=== What to produce ===
For every line below, set down an identical copy.

=== Source material ===
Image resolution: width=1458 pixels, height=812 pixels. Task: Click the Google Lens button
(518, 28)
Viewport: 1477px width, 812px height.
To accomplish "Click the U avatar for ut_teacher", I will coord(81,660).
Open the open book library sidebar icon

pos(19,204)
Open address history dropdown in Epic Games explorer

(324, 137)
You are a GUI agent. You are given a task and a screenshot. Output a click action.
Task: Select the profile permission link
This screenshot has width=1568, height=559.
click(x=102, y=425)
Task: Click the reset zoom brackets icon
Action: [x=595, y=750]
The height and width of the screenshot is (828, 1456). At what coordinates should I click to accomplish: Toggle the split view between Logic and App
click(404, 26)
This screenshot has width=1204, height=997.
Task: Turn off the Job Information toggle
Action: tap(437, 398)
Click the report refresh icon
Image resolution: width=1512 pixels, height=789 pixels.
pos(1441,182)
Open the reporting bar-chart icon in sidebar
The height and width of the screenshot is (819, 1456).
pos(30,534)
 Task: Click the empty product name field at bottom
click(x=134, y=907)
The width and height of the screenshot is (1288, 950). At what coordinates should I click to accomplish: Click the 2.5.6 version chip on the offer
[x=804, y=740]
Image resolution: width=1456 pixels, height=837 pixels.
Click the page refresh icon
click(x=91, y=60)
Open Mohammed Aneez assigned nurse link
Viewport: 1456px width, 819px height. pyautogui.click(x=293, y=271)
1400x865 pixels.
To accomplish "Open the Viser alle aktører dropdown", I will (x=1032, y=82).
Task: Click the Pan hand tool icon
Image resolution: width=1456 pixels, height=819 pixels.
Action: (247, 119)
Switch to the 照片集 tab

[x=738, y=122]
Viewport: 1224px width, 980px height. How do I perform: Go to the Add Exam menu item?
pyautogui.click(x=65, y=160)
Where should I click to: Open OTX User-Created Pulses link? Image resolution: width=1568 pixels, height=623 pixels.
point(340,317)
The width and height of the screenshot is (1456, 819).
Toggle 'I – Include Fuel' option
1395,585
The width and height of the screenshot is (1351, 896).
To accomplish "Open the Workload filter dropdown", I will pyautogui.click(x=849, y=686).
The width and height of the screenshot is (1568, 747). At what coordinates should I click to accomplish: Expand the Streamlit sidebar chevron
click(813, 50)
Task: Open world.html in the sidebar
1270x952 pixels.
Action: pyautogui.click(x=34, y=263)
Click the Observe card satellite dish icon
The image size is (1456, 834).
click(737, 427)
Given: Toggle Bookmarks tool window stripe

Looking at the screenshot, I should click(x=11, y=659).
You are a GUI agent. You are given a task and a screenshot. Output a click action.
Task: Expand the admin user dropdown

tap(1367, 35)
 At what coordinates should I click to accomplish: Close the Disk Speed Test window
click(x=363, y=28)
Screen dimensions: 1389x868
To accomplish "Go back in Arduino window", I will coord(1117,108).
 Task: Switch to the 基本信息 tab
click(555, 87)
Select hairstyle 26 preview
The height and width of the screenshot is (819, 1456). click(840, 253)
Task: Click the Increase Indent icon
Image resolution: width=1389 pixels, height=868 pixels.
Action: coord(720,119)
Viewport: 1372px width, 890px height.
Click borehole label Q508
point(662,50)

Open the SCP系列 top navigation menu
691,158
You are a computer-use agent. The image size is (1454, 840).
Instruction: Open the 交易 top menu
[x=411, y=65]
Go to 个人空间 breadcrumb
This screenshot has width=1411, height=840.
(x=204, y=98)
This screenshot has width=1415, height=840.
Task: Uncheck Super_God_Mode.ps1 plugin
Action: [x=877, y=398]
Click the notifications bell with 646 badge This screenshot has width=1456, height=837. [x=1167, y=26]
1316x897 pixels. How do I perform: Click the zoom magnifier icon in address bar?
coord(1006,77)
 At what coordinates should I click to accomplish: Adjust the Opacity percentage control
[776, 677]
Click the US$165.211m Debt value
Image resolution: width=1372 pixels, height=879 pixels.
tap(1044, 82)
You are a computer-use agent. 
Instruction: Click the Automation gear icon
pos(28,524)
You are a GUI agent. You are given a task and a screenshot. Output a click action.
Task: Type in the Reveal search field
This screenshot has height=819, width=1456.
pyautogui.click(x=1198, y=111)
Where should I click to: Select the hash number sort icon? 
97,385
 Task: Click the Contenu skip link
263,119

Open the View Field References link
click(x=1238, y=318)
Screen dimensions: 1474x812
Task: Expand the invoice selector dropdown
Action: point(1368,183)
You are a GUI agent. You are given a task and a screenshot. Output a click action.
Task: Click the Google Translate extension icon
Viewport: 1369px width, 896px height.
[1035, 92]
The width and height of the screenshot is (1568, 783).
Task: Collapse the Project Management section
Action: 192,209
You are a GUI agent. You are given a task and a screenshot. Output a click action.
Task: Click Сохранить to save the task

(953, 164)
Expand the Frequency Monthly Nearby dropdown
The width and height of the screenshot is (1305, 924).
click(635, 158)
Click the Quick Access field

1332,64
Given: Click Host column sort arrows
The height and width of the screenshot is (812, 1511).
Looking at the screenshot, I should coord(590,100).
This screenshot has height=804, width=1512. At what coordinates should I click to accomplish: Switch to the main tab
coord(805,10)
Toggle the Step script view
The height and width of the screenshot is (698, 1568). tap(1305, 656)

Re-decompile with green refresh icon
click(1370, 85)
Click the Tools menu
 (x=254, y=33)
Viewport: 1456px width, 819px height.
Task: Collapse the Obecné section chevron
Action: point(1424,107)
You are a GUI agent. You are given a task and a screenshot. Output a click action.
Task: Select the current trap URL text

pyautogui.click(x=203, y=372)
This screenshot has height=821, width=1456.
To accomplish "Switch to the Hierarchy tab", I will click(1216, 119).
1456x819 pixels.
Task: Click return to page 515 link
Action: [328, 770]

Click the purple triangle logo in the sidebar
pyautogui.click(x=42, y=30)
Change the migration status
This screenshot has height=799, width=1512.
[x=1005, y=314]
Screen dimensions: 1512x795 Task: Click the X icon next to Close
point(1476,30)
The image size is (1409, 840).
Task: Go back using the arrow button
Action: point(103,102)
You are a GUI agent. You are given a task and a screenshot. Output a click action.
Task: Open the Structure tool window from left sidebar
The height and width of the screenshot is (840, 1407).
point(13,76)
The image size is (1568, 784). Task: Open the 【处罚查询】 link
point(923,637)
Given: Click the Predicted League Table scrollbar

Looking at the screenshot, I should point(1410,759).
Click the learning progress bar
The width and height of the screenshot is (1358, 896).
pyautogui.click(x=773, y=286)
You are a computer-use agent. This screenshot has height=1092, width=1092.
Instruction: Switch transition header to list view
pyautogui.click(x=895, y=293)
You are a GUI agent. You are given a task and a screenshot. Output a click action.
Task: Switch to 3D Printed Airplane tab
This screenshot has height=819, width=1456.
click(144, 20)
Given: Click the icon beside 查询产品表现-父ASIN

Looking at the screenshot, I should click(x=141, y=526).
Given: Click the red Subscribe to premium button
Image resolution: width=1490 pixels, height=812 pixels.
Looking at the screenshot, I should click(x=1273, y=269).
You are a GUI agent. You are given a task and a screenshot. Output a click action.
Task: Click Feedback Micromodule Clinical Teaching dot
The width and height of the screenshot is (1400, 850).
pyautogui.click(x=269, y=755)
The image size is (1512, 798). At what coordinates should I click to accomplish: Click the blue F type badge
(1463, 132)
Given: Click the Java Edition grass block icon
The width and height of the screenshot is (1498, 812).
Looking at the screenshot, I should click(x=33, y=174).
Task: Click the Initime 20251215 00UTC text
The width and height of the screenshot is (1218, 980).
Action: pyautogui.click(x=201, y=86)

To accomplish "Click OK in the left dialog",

=== The completed task ===
Image resolution: width=1458 pixels, height=812 pixels. Task: Click the Google Lens button
(518, 28)
Viewport: 1477px width, 812px height.
To accomplish "Click the U avatar for ut_teacher", I will coord(81,660).
Open the open book library sidebar icon

pos(19,204)
Open address history dropdown in Epic Games explorer

(324, 137)
You are a GUI agent. You are given a task and a screenshot. Output a click action.
Task: Select the profile permission link
This screenshot has width=1568, height=559.
click(x=102, y=425)
Task: Click the reset zoom brackets icon
Action: [x=595, y=750]
The height and width of the screenshot is (828, 1456). At what coordinates should I click to accomplish: Toggle the split view between Logic and App
click(404, 26)
This screenshot has width=1204, height=997.
Task: Turn off the Job Information toggle
Action: tap(437, 398)
Click the report refresh icon
Image resolution: width=1512 pixels, height=789 pixels.
pos(1441,182)
Open the reporting bar-chart icon in sidebar
The height and width of the screenshot is (819, 1456).
pos(30,534)
 Task: Click the empty product name field at bottom
click(x=134, y=907)
The width and height of the screenshot is (1288, 950). At what coordinates should I click to accomplish: Click the 2.5.6 version chip on the offer
[x=804, y=740]
Image resolution: width=1456 pixels, height=837 pixels.
Click the page refresh icon
click(x=91, y=60)
Open Mohammed Aneez assigned nurse link
Viewport: 1456px width, 819px height. pyautogui.click(x=293, y=271)
1400x865 pixels.
To accomplish "Open the Viser alle aktører dropdown", I will (x=1032, y=82).
Task: Click the Pan hand tool icon
Image resolution: width=1456 pixels, height=819 pixels.
Action: (247, 119)
Switch to the 照片集 tab

[x=738, y=122]
Viewport: 1224px width, 980px height. How do I perform: Go to the Add Exam menu item?
pyautogui.click(x=65, y=160)
Where should I click to: Open OTX User-Created Pulses link? Image resolution: width=1568 pixels, height=623 pixels.
point(340,317)
The width and height of the screenshot is (1456, 819).
Toggle 'I – Include Fuel' option
1395,585
The width and height of the screenshot is (1351, 896).
To accomplish "Open the Workload filter dropdown", I will pyautogui.click(x=849, y=686).
The width and height of the screenshot is (1568, 747). At what coordinates should I click to accomplish: Expand the Streamlit sidebar chevron
click(813, 50)
Task: Open world.html in the sidebar
1270x952 pixels.
Action: pyautogui.click(x=34, y=263)
Click the Observe card satellite dish icon
The image size is (1456, 834).
click(737, 427)
Given: Toggle Bookmarks tool window stripe

Looking at the screenshot, I should click(x=11, y=659).
You are a GUI agent. You are given a task and a screenshot. Output a click action.
Task: Expand the admin user dropdown

tap(1367, 35)
 At what coordinates should I click to accomplish: Close the Disk Speed Test window
click(x=363, y=28)
Screen dimensions: 1389x868
To accomplish "Go back in Arduino window", I will coord(1117,108).
 Task: Switch to the 基本信息 tab
click(555, 87)
Select hairstyle 26 preview
The height and width of the screenshot is (819, 1456). click(840, 253)
Task: Click the Increase Indent icon
Image resolution: width=1389 pixels, height=868 pixels.
Action: coord(720,119)
Viewport: 1372px width, 890px height.
Click borehole label Q508
point(662,50)

Open the SCP系列 top navigation menu
691,158
You are a computer-use agent. The image size is (1454, 840).
Instruction: Open the 交易 top menu
[x=411, y=65]
Go to 个人空间 breadcrumb
This screenshot has width=1411, height=840.
(x=204, y=98)
This screenshot has width=1415, height=840.
Task: Uncheck Super_God_Mode.ps1 plugin
Action: [x=877, y=398]
Click the notifications bell with 646 badge This screenshot has width=1456, height=837. [x=1167, y=26]
1316x897 pixels. How do I perform: Click the zoom magnifier icon in address bar?
coord(1006,77)
 At what coordinates should I click to accomplish: Adjust the Opacity percentage control
[776, 677]
Click the US$165.211m Debt value
Image resolution: width=1372 pixels, height=879 pixels.
tap(1044, 82)
You are a computer-use agent. 
Instruction: Click the Automation gear icon
pos(28,524)
You are a GUI agent. You are given a task and a screenshot. Output a click action.
Task: Type in the Reveal search field
This screenshot has height=819, width=1456.
pyautogui.click(x=1198, y=111)
Where should I click to: Select the hash number sort icon? 
97,385
 Task: Click the Contenu skip link
263,119

Open the View Field References link
click(x=1238, y=318)
Screen dimensions: 1474x812
Task: Expand the invoice selector dropdown
Action: point(1368,183)
You are a GUI agent. You are given a task and a screenshot. Output a click action.
Task: Click the Google Translate extension icon
Viewport: 1369px width, 896px height.
[1035, 92]
The width and height of the screenshot is (1568, 783).
Task: Collapse the Project Management section
Action: 192,209
You are a GUI agent. You are given a task and a screenshot. Output a click action.
Task: Click Сохранить to save the task

(953, 164)
Expand the Frequency Monthly Nearby dropdown
The width and height of the screenshot is (1305, 924).
click(635, 158)
Click the Quick Access field

1332,64
Given: Click Host column sort arrows
The height and width of the screenshot is (812, 1511).
Looking at the screenshot, I should coord(590,100).
This screenshot has height=804, width=1512. At what coordinates should I click to accomplish: Switch to the main tab
coord(805,10)
Toggle the Step script view
The height and width of the screenshot is (698, 1568). tap(1305, 656)

Re-decompile with green refresh icon
click(1370, 85)
Click the Tools menu
 (x=254, y=33)
Viewport: 1456px width, 819px height.
Task: Collapse the Obecné section chevron
Action: point(1424,107)
You are a GUI agent. You are given a task and a screenshot. Output a click action.
Task: Select the current trap URL text

pyautogui.click(x=203, y=372)
This screenshot has height=821, width=1456.
To accomplish "Switch to the Hierarchy tab", I will click(1216, 119).
1456x819 pixels.
Task: Click return to page 515 link
Action: [328, 770]

Click the purple triangle logo in the sidebar
pyautogui.click(x=42, y=30)
Change the migration status
This screenshot has height=799, width=1512.
[x=1005, y=314]
Screen dimensions: 1512x795 Task: Click the X icon next to Close
point(1476,30)
The image size is (1409, 840).
Task: Go back using the arrow button
Action: point(103,102)
You are a GUI agent. You are given a task and a screenshot. Output a click action.
Task: Open the Structure tool window from left sidebar
The height and width of the screenshot is (840, 1407).
point(13,76)
The image size is (1568, 784). Task: Open the 【处罚查询】 link
point(923,637)
Given: Click the Predicted League Table scrollbar

Looking at the screenshot, I should point(1410,759).
Click the learning progress bar
The width and height of the screenshot is (1358, 896).
pyautogui.click(x=773, y=286)
You are a computer-use agent. This screenshot has height=1092, width=1092.
Instruction: Switch transition header to list view
pyautogui.click(x=895, y=293)
You are a GUI agent. You are given a task and a screenshot. Output a click action.
Task: Switch to 3D Printed Airplane tab
This screenshot has height=819, width=1456.
click(144, 20)
Given: Click the icon beside 查询产品表现-父ASIN

Looking at the screenshot, I should click(x=141, y=526).
Given: Click the red Subscribe to premium button
Image resolution: width=1490 pixels, height=812 pixels.
Looking at the screenshot, I should click(x=1273, y=269).
You are a GUI agent. You are given a task and a screenshot. Output a click action.
Task: Click Feedback Micromodule Clinical Teaching dot
The width and height of the screenshot is (1400, 850).
pyautogui.click(x=269, y=755)
The image size is (1512, 798). At what coordinates should I click to accomplish: Click the blue F type badge
(1463, 132)
Given: Click the Java Edition grass block icon
The width and height of the screenshot is (1498, 812).
Looking at the screenshot, I should click(x=33, y=174).
Task: Click the Initime 20251215 00UTC text
The width and height of the screenshot is (1218, 980).
Action: pyautogui.click(x=201, y=86)

To accomplish "Click OK in the left dialog",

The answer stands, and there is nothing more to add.